_TASK DETAILS_
Give again, word for word, every line in the entries below from the line with "594x334 pixels." up to and including the line with "The width and height of the screenshot is (1491, 839).", and no other line.

(DATA FOR THE TASK)

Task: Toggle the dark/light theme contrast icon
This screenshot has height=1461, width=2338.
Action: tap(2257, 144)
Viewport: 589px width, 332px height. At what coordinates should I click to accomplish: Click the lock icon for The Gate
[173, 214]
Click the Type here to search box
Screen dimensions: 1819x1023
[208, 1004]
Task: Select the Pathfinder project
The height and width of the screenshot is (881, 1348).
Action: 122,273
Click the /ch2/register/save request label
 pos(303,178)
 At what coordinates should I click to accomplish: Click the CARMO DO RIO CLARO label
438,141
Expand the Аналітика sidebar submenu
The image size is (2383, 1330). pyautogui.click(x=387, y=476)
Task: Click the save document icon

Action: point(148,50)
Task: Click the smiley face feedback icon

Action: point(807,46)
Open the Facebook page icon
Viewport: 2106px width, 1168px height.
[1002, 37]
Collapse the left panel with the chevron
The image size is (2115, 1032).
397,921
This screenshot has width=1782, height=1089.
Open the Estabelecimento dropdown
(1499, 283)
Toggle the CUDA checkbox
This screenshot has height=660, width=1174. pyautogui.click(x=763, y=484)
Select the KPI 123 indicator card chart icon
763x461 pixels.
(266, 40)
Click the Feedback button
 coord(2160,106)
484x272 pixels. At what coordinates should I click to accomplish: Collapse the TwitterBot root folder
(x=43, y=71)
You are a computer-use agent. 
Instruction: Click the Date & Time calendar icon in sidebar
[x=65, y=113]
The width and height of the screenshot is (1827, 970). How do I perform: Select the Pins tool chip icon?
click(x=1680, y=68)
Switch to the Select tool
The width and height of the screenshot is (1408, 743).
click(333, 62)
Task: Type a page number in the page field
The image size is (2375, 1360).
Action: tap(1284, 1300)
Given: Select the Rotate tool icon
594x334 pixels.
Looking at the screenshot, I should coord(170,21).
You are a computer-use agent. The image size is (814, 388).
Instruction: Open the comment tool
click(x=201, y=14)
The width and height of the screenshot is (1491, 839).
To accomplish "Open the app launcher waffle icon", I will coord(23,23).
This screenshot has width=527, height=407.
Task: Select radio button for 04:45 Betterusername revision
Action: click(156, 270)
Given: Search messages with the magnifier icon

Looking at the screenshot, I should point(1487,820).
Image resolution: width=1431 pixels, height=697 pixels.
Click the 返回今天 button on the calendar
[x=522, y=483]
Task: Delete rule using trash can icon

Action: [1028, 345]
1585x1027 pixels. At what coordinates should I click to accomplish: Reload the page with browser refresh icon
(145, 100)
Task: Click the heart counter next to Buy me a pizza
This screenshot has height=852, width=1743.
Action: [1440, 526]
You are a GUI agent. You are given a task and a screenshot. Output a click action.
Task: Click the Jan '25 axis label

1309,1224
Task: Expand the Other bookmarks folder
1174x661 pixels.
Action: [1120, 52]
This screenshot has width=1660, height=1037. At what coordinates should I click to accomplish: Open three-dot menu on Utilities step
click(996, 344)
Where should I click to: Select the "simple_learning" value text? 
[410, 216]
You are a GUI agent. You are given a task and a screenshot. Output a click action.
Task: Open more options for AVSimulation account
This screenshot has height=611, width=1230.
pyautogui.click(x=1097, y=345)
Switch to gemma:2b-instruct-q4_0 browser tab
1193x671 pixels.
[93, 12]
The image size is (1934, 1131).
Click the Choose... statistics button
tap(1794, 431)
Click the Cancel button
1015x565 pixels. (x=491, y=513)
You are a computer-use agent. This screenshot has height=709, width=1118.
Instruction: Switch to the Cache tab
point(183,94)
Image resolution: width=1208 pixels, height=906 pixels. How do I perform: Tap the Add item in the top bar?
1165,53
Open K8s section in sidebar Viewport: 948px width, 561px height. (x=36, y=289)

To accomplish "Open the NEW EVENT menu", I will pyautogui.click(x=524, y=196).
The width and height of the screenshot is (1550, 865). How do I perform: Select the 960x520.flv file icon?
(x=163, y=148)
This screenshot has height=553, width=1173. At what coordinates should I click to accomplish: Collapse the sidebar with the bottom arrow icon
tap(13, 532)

(End DATA FOR THE TASK)

_EXERCISE RESULT_
594x334 pixels.
Looking at the screenshot, I should coord(170,21).
You are a computer-use agent. The image size is (814, 388).
Instruction: Open the comment tool
click(x=201, y=14)
The width and height of the screenshot is (1491, 839).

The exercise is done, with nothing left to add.